◆ PROBLEM TO SOLVE ◆
Would you please print exactly the lines that run from the one with "Given: Click the Gpt asterisk for Disk 0" to the last line of the data, both included, without any pictures?

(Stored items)
········

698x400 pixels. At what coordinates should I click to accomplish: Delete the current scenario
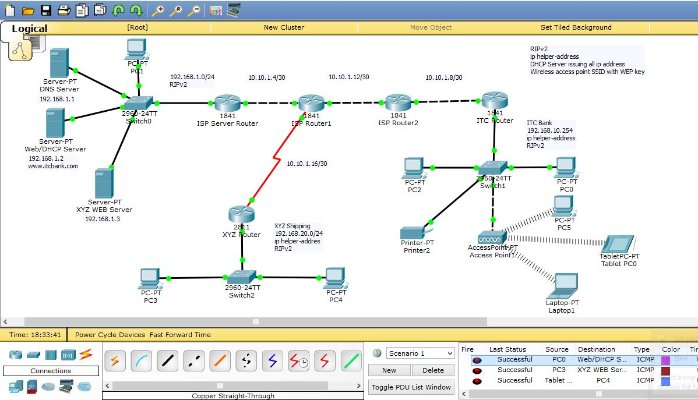coord(434,370)
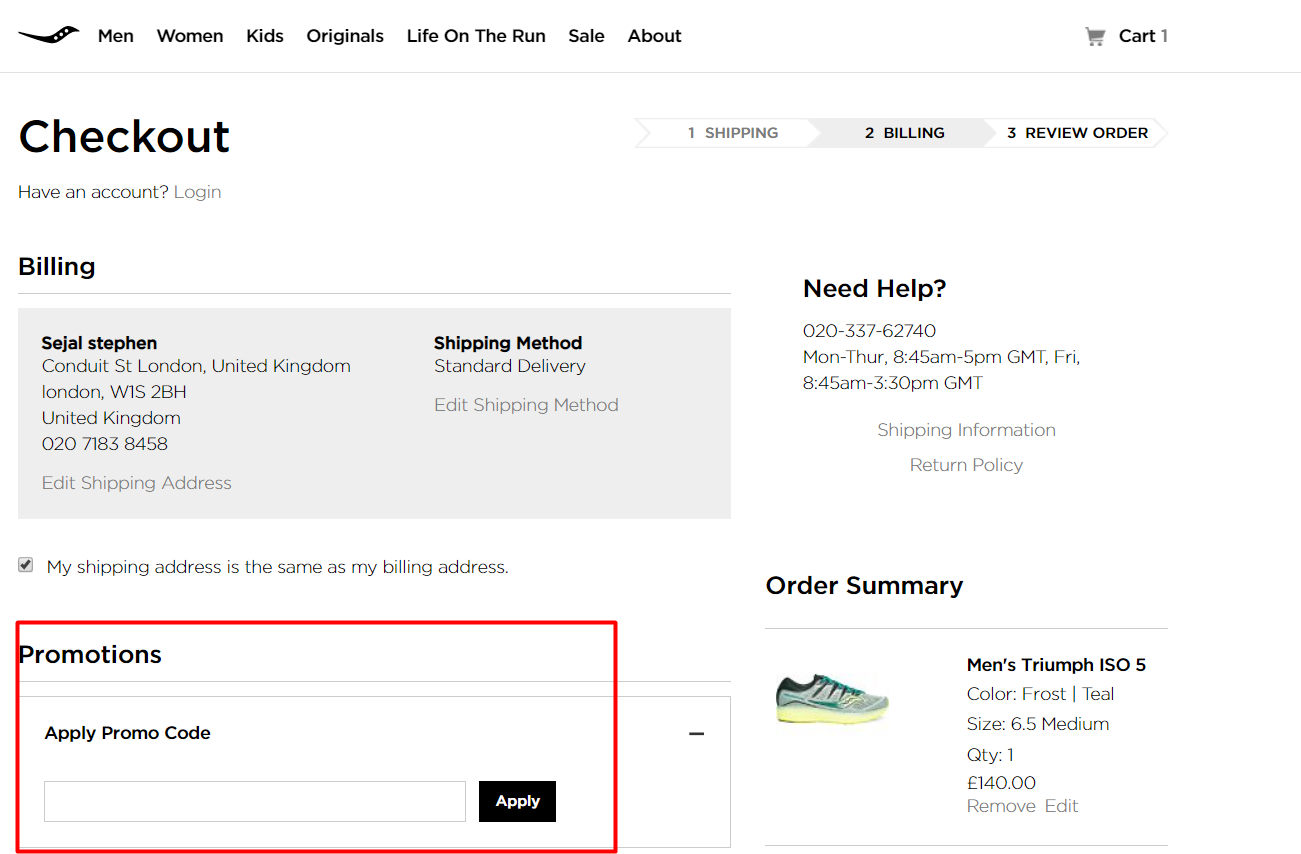
Task: Open the Originals section
Action: [x=345, y=36]
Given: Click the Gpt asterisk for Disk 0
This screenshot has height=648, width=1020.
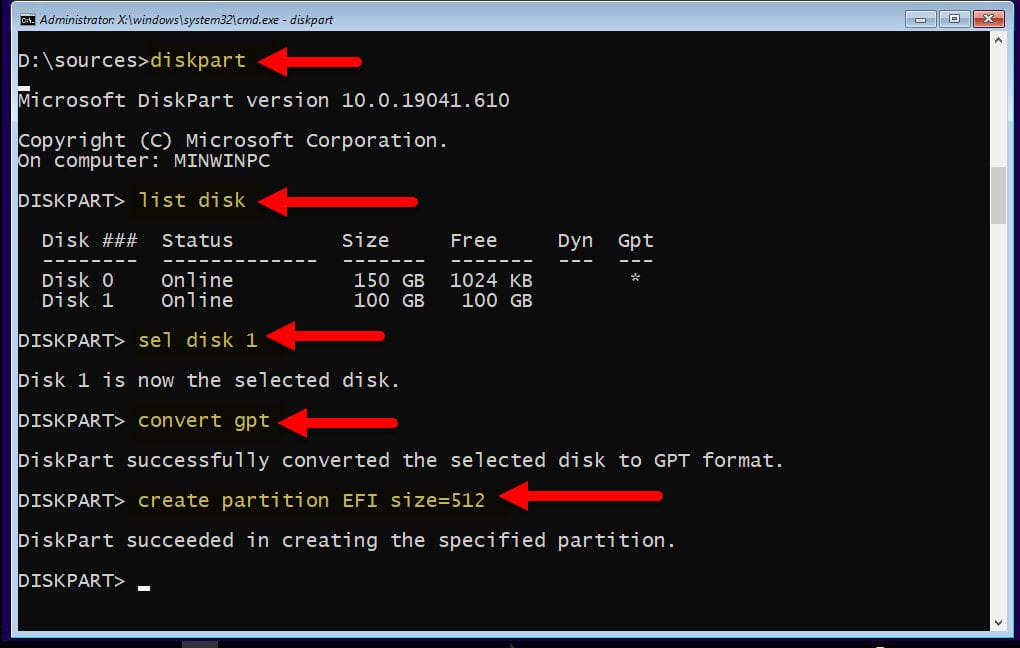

········

◆ RESULT OF THE EXERCISE ◆
Given: Click the Gpt asterisk for Disk 0
This screenshot has height=648, width=1020.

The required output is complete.